Post- Traumatic Stress Disorder, or more commonly referred to as PTSD, is a debilitating disorder that develops in people that witness a natural disaster, serious accident, terrorist attack, death of a loved one, war, violent personal assault such as rape, or other life-threatening events. PTSD is usually accompanied by a diagnosis of depression, anxiety, or a combination of both.  Many people who suffer from PTSD experience symptoms of flashbacks, nightmares, or traumatic memories when national travesties occur such as the September 11th terrorist attacks or the Boston bombing of 2013(ADAA). These attacks that occur are difficult to deal with and many adults struggle with how accept even though they understand what is going on. Children end up handling these traumas very differently than adults and each reaction varies depending on their age and the circumstance. Anxiety disorders affect one in eight children (ADAA2).

“Exposure to extreme life stressors in the prepubertal period, such as loss of parents or sexual or physical abuse, has been related to an increased risk for depression and suicide” (PMC). While some anxiety is completely normal for children and part of their development but when it develops into uncontrollable nervousness, withdraw from peers and school, extreme shyness, and avoiding places and activities is when it really becomes an issue where help is sought out. Not to mention in the mid 90’s the CDC and Kiser Permanente released that exposure to childhood trauma increases the risk for to develop seven out of ten of the leading causes of death (Harris). “Anxiety and depression is treatable, but 80 percent of kids with an anxiety disorder and 60 percent of kids with depression are not getting treatment, according to the 2015 Child Mind Institute Children’s Mental Health Report.” Children who go untreated have lower performance in school, overall lower test scores, miss out on developmental mile stones and social experiences, and are twice as likely to engage in substance abuse (ADAA2).

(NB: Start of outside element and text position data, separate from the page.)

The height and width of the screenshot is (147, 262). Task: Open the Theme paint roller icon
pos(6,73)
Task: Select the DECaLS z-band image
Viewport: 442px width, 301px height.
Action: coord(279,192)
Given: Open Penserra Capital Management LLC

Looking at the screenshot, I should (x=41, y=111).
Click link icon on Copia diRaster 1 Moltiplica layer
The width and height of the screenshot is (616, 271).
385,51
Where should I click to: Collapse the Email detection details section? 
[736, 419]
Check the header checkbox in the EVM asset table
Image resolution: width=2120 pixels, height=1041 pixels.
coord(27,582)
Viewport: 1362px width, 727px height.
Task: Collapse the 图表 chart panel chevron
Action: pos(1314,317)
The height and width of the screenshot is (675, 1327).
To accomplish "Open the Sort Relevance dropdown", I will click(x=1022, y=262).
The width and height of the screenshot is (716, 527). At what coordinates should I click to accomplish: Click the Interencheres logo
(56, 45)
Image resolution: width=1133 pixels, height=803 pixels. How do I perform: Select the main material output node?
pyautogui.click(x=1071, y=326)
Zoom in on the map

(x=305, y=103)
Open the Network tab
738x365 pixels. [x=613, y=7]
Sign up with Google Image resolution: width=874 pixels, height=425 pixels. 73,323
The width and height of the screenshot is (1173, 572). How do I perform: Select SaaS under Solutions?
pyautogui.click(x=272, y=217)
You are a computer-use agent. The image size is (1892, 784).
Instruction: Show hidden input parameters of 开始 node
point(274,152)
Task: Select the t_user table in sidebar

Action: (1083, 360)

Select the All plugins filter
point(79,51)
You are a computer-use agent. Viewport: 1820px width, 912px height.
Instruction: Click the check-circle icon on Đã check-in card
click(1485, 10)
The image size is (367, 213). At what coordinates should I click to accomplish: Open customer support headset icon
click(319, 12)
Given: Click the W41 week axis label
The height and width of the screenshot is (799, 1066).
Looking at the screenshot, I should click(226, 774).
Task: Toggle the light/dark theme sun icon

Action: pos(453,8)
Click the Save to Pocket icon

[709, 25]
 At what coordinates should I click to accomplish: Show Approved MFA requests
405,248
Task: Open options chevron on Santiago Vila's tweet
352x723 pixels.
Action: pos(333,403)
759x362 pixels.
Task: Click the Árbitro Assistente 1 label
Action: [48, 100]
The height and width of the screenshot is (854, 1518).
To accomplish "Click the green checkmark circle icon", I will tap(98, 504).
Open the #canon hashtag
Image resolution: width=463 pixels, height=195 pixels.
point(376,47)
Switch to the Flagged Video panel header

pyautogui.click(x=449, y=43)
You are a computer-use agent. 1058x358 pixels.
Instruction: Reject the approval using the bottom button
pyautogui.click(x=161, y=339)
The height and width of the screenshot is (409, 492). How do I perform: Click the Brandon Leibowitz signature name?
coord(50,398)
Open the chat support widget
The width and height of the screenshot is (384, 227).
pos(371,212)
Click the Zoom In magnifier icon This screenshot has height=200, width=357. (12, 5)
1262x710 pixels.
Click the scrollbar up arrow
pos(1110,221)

The Syrian Up-rising that has been ongoing for almost two years now is having a startling effect on the children within the war zone. Many children have been taken out of this hostile environment and relocated in refugee camps where they can begin to attend school again. The classrooms within the refugee camps are filled with pictures created by the students but upon closer examination the pictures reveal drawing of air bombings, burning buildings, and deceased loved ones. Some of these children refused to speak for the first month upon arrival or are frequently missing a majority of the week, some have dramatic flashbacks where they believe they are still in the middle of the war much like many war veterans have. And then there are stories of “a 15-year-old girl is afflicted with nightmares after she saw hundreds of militia members affiliated with the regime approach her house and, fearing rape, prepared to throw herself off the balcony. A 5-year-old girl whose family moved her from one refugee camp to another has lost all sense of security and involuntarily urinates several times a day. A 14-year-old girl who saw a 20-year-old shot to death outside her home now refuses to be alone for even a minute” (Morello).Within the refugee camps there are no phycologist who can give these children the special treatment that they need, instead they have gynecologist and civil engineers filling that position because that’s all they could get, clearly not specialist. The extent of the treatment they are providing these children is to “be a good example for your friends” and talk about the problems that have followed them from Syria (Morello). When looking towards the future, school officials and official psychiatrics that visit the school have hopes that these children will simply “find a way to cope and move on” because “memories are short-lived” so the belief is “that most eventually return to their normal routines with no long-lasting repercussions” (Morello). Perhaps that is true and more than likely most will recover form PTSD but research has shown that there are many long lasting effects that these children will face in their adult lives if they do not get proper treatment. 

“Risk of having severe post-traumatic stress disorder symptoms was 10 times higher in patients reporting sexual abuse after age 12 than in those reporting sexual abuse before age 12. Relative risk of having severe depressive symptoms was higher for those abused before the age of 12 than for those abused after the age of 12” (PMC) A study was conducted at ---- that was trying to find the correlation between the age in which trauma occurred and the severity of PTSD that patient’s had. This study used sixty patients who had all be formal diagnosed with PSTD. In this study the sixty participants who had be formally diagnosed with PSTD with subject to a 56 question interview that measured the amount of trauma in a subject’s life during between early childhood and teenage years. Factors involved in the study included physical, sexual, psychological, and general trauma and evaluated according to the frequency, stage of development, duration, and impact on the subject. The average “age for the reported trauma exposure was 11.7 ± 3.7 years old” (PMC). Of the children who witnessed or encountered trauma before the age of 12, half were considered to have severe PTSD, thirty percent had moderate PTSD, with only twenty percent labeled as having mild PTSD (PMC). The study found that the children exposed the earliest were the ones who were more likely to develop severe and prominent Post-Traumatic Stress Disorder.  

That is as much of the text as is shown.